Superbonus 110% e compenso del professionista che rilascia il visto

Il rilascio del visto di conformità è obbligatorio nei casi di esercizio delle opzioni per lo sconto sul corrispettivo o la cessione del credito di imposta, di cui all’art. 121 del DL 34/2020, quando la detrazione relativamente alla quale si esercita l’opzione spetta nella misura “superbonus al 110%”, di cui all’art. 119 del DL 34/2020. Il comma 15 dell’art. 119 del DL 34/2020 stabilisce che, tra le spese detraibili al 110%, rientrano anche quelle per il rilascio del visto di conformità.

In assenza delle tariffe professionali, abrogate nel 2012, la ricerca di parametri oggettivi, cui agganciare la determinazione del compenso professionale per il rilascio del visto di conformità, potrebbe trovare un riferimento nei parametri per la liquidazione in sede giurisdizionale dei compensi per le professioni regolamentate, di cui al DM 140/2012.

In particolare, la Fondazione nazionale dei commercialisti e il Consiglio dei dottori commercialisti e degli esperti contabili ritengono che si possa fare riferimento a quanto statuito dall’art. 21, ai sensi del quale “il valore della pratica per la liquidazione concernente perizie, pareri motivati consulenze tecniche di parte, valutazione di singoli beni, diritti, di aziende o rami d’azienda, di patrimonio di partecipazioni sociali non quotate e per la redazione di relazioni di stima richieste da disposizioni di legge o di regolamenti, è determinato in funzione del valore risultante dalla perizia o della valutazione, e il compenso è liquidato, di regola, secondo quanto indicato dal riquadro 3 della tabella C – Dottori Commercialisti ed Esperti Contabili”.

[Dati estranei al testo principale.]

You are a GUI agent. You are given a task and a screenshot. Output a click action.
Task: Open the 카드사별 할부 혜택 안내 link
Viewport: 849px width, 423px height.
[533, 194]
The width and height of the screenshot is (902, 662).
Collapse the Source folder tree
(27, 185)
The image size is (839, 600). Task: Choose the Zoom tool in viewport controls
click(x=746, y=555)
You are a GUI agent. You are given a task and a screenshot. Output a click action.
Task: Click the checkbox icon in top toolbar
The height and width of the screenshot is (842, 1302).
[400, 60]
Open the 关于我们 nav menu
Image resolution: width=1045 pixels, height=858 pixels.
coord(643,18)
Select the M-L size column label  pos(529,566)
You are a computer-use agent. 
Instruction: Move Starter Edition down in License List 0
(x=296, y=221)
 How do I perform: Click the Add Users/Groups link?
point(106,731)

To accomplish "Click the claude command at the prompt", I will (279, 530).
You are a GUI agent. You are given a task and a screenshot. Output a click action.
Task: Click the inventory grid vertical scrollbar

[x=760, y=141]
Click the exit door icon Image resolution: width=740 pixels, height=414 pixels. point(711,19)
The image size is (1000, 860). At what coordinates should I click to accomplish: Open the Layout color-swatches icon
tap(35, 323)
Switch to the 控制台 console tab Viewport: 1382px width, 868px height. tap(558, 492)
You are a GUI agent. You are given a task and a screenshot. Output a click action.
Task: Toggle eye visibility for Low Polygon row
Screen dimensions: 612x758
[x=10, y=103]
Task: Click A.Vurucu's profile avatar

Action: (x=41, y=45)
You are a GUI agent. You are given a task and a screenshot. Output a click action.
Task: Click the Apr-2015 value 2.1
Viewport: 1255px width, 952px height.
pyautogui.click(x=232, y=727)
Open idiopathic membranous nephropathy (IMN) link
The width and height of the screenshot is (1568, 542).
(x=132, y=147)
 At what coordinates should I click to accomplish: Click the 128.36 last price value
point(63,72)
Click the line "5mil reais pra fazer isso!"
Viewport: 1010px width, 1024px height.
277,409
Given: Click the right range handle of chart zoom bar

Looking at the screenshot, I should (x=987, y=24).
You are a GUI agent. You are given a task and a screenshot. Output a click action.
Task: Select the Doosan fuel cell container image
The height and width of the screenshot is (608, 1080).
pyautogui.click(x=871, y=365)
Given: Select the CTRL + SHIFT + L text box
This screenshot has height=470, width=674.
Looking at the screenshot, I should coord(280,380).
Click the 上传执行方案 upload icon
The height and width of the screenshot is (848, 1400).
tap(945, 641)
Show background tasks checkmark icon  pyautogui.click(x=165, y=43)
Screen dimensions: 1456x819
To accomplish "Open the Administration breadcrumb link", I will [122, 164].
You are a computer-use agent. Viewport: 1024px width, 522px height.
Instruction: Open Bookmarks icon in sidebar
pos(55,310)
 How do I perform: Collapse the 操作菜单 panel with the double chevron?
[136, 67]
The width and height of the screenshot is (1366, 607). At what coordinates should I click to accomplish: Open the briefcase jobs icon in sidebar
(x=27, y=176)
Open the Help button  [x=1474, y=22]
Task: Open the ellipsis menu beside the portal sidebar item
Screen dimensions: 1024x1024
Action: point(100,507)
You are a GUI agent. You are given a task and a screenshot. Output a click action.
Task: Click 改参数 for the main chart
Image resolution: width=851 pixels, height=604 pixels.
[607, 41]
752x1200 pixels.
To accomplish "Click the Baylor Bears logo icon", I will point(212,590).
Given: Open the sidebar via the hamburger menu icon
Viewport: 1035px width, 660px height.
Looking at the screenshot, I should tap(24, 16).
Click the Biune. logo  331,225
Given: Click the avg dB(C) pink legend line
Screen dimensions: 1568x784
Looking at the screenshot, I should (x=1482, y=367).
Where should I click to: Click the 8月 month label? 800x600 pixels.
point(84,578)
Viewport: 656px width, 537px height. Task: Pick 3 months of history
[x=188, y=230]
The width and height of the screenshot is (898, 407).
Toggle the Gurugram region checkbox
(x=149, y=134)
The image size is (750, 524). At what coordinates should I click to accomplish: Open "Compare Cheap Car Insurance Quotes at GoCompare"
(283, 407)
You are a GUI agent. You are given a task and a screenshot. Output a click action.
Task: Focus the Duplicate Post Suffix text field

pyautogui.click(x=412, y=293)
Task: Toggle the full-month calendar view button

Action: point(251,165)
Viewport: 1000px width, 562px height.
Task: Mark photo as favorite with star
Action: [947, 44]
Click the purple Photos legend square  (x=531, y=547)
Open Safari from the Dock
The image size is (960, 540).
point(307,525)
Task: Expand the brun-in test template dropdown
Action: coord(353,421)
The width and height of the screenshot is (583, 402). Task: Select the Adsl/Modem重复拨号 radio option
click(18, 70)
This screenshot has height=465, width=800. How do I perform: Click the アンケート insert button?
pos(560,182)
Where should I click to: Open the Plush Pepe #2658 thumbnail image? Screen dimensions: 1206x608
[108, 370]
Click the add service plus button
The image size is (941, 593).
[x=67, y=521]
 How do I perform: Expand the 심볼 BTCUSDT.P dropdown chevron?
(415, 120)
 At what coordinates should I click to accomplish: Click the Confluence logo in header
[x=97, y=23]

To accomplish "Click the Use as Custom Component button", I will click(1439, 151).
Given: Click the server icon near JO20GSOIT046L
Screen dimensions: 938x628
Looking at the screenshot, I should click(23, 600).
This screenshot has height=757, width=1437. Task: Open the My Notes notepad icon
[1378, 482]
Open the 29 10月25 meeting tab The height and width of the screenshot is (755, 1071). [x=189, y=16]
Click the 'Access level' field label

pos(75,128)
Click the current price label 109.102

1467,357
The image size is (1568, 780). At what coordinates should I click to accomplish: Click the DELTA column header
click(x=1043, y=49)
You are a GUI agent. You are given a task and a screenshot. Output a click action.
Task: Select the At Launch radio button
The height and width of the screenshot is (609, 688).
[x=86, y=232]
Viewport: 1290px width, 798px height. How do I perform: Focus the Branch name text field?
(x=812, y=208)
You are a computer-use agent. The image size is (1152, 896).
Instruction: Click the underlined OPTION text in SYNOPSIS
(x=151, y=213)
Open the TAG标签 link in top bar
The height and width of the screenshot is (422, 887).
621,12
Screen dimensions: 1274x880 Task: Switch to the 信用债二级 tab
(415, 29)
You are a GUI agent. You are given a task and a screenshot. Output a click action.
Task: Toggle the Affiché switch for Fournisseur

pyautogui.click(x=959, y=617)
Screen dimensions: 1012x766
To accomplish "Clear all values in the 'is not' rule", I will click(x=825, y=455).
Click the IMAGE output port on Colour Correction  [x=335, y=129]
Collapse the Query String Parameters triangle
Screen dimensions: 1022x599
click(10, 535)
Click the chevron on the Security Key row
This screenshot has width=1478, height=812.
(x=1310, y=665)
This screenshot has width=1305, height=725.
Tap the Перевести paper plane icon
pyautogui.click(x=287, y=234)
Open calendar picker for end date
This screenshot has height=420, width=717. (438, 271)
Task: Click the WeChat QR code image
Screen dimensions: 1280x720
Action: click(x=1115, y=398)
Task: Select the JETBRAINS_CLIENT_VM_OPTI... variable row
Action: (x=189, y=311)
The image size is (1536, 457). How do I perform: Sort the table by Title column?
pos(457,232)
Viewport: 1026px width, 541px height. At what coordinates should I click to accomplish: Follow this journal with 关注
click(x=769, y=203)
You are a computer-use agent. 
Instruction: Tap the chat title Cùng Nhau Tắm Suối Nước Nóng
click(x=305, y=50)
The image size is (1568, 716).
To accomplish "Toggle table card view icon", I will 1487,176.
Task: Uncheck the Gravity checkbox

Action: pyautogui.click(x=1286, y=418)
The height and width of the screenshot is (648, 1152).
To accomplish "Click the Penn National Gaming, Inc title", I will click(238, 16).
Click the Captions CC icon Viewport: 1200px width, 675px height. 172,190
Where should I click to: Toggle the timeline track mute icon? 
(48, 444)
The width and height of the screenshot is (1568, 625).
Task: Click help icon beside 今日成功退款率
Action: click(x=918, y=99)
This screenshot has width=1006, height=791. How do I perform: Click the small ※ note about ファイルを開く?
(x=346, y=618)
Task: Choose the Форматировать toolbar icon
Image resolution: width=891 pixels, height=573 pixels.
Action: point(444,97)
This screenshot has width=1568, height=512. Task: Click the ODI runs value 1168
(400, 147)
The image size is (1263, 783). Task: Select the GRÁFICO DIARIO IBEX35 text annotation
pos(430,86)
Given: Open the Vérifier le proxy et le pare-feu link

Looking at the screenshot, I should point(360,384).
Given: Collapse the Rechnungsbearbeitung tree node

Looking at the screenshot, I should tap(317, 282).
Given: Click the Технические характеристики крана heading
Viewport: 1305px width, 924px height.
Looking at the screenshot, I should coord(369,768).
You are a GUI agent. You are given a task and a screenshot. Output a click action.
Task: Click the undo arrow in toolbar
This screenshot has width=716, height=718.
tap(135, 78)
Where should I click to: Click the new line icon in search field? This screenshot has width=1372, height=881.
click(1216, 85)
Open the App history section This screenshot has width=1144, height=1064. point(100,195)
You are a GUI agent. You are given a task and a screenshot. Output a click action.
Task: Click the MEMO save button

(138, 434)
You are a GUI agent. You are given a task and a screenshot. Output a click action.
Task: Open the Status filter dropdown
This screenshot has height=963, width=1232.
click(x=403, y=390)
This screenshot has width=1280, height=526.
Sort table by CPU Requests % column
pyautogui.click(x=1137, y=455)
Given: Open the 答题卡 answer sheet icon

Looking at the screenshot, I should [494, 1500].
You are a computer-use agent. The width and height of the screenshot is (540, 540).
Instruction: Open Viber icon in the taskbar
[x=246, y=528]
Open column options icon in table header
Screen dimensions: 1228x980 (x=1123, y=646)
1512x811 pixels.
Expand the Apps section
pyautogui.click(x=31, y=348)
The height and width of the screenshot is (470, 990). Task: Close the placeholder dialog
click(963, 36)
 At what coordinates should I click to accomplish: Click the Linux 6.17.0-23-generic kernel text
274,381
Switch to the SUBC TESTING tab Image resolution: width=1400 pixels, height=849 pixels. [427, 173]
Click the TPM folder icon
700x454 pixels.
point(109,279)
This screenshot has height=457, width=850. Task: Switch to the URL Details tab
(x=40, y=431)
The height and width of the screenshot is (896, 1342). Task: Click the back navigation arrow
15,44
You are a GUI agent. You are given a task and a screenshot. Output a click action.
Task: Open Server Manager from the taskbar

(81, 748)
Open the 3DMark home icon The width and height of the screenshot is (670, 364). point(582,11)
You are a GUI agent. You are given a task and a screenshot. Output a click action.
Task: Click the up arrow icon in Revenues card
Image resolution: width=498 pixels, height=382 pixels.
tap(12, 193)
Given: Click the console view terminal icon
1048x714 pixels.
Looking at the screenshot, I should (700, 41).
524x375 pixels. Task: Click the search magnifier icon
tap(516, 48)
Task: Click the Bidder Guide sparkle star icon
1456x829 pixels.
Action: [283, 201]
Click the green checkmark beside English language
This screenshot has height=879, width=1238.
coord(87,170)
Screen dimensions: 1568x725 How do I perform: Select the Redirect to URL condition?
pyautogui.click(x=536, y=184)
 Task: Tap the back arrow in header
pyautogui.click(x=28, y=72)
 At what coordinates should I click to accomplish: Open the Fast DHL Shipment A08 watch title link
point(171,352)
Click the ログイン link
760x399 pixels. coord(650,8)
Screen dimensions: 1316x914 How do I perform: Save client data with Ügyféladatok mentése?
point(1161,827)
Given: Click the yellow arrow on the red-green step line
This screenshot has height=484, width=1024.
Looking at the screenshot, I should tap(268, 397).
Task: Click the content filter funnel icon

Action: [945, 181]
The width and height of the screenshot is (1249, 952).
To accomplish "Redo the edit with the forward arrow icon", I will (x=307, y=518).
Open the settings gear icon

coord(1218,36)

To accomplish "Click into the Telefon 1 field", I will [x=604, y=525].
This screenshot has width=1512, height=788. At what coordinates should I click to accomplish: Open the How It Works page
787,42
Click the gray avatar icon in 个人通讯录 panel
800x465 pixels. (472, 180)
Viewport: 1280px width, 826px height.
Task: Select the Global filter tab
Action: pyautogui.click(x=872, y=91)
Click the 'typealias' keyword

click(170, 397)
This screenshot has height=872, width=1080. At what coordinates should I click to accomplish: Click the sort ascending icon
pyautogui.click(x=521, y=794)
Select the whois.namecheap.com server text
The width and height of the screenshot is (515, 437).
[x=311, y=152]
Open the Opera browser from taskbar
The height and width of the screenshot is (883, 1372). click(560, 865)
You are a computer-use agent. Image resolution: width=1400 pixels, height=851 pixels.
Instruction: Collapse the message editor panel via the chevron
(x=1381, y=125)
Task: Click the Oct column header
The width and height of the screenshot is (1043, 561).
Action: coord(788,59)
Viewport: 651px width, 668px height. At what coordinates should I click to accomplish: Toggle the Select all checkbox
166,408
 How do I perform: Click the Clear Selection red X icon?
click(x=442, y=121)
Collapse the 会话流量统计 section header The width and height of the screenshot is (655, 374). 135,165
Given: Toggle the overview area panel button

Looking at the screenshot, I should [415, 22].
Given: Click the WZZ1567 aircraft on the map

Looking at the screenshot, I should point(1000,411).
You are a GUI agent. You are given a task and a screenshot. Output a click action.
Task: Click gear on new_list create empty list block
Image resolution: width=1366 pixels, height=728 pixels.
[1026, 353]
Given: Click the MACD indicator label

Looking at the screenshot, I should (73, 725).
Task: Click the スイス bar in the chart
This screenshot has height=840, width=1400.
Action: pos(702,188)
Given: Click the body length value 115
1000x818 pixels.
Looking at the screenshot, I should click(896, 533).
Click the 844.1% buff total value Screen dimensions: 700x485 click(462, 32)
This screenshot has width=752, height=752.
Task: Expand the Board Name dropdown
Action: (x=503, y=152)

Il riquadro 3, richiamato dall’art. 21, prevede che, sul valore della perizia o della valutazione, si applichi:
– un coefficiente compreso tra lo 0,8% e l’1%, fino a un milione di euro di valore;
– un coefficiente compreso tra lo 0,5% e lo 0,7%, per la parte di valore compresa tra un milione di euro e 3 milioni di euro;
– un coefficiente compreso tra lo 0,025% e lo 0,5%, per la parte di valore che eccede 3 milioni di euro.

Nel caso, ad esempio, di un visto di conformità rilasciato su una detrazione spettante in misura pari a 4 milioni di euro, il compenso andrebbe dallo 0,45625% (applicando su tutti gli scaglioni i minimi) allo 0,725% (applicando su tutti gli scaglioni i massimi) di 4 milioni di euro.

Ovviamente, all’importo che risulta dall’applicazione dei predetti parametri, possono essere applicate le maggiorazioni o riduzioni previste a livello generale dall’art. 18, secondo cui al compenso del professionista può essere applicata una riduzione fino al 50% quando la prestazione può essere eseguita in modo spedito e non implica la soluzione di questioni rilevanti, così come può essere applicata una maggiorazione fino al 100% quando la prestazione ha per oggetto pratiche di eccezionale importanza, complessità o difficoltà, oppure viene svolta in condizioni di particolare urgenza.

Nel caso delle spese per prestazioni professionali connesse alla realizzazione degli interventi e per il rilascio delle asseverazioni “tecniche”, la lett. c) del punto 13.1 dell’Allegato A del DM 6 agosto 2020 “Requisiti” prevede espressamente la loro detraibilità nel limite dei valori massimi di cui al DM 17 giugno 2016, recante approvazione delle tabelle dei corrispettivi commisurati al livello qualitativo delle prestazioni di progettazione.

Nel silenzio della normativa di rango primario e secondario, è lecito chiedersi se anche le spese consistenti nel compenso spettante al soggetto che rilascia il visto di conformità incontrino limiti massimi “di congruità” e se i richiamati parametri del DM 140/2012 possano costituire un valido riferimento per la loro individuazione.

Dubbi sui limiti massimi “di congruità”

Il tema assume rilevanza anche perché è evidente che eventuali compensi fatturati per “prestazioni connesse al rilascio del visto di conformità” in misura significativamente superiore a valori massimi “di congruità”, laddove vi sia ampia capienza nei tetti massimi di legge, una volta detratte le spese direttamente connesse alla realizzazione degli interventi, potrebbero andare in realtà a remunerare prestazioni prettamente consulenziali di carattere fiscale che, anche laddove relative agli interventi, sono quanto meno di dubbia detraibilità, posto che l’Agenzia delle Entrate, con la risposta n. 9 del Videoforum del 30 maggio 2019, ha negato la detraibilità delle spese sostenute per consulenze in materia fiscale, ritenendole prestazioni professionali non richieste dalla legge e, al contempo, non direttamente correlate alla realizzazione degli interventi.